Getting women into the “inside track” to be able to make policy, regulate, and supervise our increasingly tech-enabled world, however, is tricky. Women’s World Banking’s new program for women leaders, funded by the Visa Foundation, seeks to address this challenge, and applications for TechEquity: Women in Inclusive Tech Regulation have just opened.
In celebration of this ribbon-cutting milestone, we are sharing our top 5 suggestions that women can use to make their way to the elusive “inside track” on navigating our technology-enabled financial services ecosystem.
- Don’t seek to be an expert. Seek to be a strategist. Policymakers, regulators, and supervisors have no time to be experts. They must instead be strategists, learning the skills of building teams of experts, horizon-scanning for future risks and opportunities, and developing their own leadership muscles. Strong policy emerges from generalists who understand the full landscape of competing priorities and know what questions and resources to bring to bear on each one. Our program isn’t focused on developing technology expertise but rather on the broad contours of technology and the strategic thinking and team-building needed to make sense of them.
- Find senior sponsors and mentors. When someone else has climbed the ladder of success, the best thing they can do is lower it back down for the next person. Our program takes pairs from financial institutions—a high-potential woman and a senior official—and moves them through parallel tracks to ensure that the policy initiatives emerging from the program have the right level of buy-in and sponsorship. Having a senior official also forms the bedrock for community support for the woman leader.
- Engage with industry. Industry is where the innovation is emerging from. Proactive policy, regulation, and supervision must take into account industry perspectives and expertise. Through industry engagement emerges a more nuanced understanding of risk and opportunity. Divorced from industry, government officials risk creating irrelevant policy or will policy that stifles innovation.
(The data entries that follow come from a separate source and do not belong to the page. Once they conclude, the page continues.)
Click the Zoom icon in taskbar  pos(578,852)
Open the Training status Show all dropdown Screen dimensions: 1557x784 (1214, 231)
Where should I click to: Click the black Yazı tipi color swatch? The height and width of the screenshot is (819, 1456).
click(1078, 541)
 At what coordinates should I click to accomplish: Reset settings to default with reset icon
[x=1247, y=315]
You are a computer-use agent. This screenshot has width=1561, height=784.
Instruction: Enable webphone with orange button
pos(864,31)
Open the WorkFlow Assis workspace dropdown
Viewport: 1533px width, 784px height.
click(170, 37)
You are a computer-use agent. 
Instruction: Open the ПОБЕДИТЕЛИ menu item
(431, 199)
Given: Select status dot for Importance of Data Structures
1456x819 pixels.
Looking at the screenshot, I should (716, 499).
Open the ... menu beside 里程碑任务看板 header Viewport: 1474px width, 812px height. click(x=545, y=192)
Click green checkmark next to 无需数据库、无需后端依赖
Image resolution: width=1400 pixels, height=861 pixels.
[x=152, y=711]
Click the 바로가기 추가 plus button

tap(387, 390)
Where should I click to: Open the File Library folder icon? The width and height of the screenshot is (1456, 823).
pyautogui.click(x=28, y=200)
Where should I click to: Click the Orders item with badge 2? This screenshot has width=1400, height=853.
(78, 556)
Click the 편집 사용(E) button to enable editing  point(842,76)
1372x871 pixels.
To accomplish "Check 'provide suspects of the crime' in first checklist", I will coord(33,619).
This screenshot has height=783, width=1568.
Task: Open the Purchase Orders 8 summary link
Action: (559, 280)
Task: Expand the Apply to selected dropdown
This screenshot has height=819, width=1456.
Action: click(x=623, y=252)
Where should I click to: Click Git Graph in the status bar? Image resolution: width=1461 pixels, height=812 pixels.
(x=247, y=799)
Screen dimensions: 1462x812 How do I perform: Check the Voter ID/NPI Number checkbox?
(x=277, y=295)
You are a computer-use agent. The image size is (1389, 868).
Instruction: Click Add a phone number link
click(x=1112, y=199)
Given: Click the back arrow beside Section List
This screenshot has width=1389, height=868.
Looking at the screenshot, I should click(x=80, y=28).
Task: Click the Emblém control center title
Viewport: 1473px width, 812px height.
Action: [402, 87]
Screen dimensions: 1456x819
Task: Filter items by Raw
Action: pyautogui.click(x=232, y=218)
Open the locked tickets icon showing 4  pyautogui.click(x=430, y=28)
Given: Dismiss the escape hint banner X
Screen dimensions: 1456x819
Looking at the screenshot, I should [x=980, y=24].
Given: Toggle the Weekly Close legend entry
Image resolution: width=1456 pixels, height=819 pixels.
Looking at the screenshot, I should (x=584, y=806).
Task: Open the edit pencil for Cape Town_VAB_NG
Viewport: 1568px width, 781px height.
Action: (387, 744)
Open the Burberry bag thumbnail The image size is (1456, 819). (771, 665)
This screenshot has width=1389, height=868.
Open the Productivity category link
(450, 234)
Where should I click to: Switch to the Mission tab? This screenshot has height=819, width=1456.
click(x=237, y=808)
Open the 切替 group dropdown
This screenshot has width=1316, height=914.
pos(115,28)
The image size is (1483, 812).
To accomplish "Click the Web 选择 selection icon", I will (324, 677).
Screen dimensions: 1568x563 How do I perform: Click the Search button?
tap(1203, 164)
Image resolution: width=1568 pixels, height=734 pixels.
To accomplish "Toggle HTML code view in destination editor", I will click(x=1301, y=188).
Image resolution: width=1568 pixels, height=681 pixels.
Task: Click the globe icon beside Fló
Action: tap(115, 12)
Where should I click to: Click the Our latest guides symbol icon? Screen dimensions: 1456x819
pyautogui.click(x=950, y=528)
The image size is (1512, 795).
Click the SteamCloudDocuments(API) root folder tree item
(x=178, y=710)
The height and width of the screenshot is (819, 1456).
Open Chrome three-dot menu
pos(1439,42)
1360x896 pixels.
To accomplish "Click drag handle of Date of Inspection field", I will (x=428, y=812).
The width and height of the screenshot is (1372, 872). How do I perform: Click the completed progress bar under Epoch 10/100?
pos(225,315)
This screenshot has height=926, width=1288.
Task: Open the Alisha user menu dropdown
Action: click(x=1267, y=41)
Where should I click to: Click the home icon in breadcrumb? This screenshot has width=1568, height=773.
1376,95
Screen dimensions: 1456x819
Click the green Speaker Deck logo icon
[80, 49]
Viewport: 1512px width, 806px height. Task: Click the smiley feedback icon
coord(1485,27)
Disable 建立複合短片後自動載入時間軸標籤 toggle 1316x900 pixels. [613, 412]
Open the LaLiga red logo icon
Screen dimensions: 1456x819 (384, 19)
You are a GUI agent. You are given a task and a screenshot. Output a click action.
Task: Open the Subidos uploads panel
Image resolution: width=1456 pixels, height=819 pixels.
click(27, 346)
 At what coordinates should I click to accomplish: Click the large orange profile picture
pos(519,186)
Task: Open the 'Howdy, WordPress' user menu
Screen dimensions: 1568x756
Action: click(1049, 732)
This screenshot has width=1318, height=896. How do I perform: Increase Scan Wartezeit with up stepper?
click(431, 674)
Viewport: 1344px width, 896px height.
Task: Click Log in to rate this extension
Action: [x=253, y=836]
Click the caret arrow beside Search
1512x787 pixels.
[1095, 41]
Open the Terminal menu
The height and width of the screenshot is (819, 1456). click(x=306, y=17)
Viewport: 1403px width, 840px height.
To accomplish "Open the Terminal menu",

- Stop getting enamored with technology. Get enamored with problems instead. When technology drives the agenda, it will always be a hammer looking for a nail. When problems drive the agenda, officials can purpose-fit solutions. Our TechEquity program designs starts with articulating the “wicked industry problems” that demand innovative solutions rather than starting with the solutions themselves.
- Stay curious and say yes to opportunities to learn! We are looking for 30 women ready to take their journey into technology leadership in their institutions for the sake of women’s financial inclusion. Eligible participants may be from central banks, relevant ministries, or supervisory institutions, and should be ready and excited to learn.
As we embrace the transformative potential of technology in the financial sector, it’s clear that tech expertise is not a barrier but a bridge to women’s leadership in central banks, ministries of finance, and supervisory institutions. Programs like TechEquity: Women in Inclusive Tech Regulation are pivotal in equipping women with the strategic insights and support networks needed to navigate and lead in this evolving landscape. By fostering a culture of mentorship, industry engagement, problem-solving, and continuous learning, we can ensure that women are not just participants but leaders in shaping the future of finance. Through these efforts, we pave the way for a more inclusive, innovative, and resilient financial system that benefits everyone.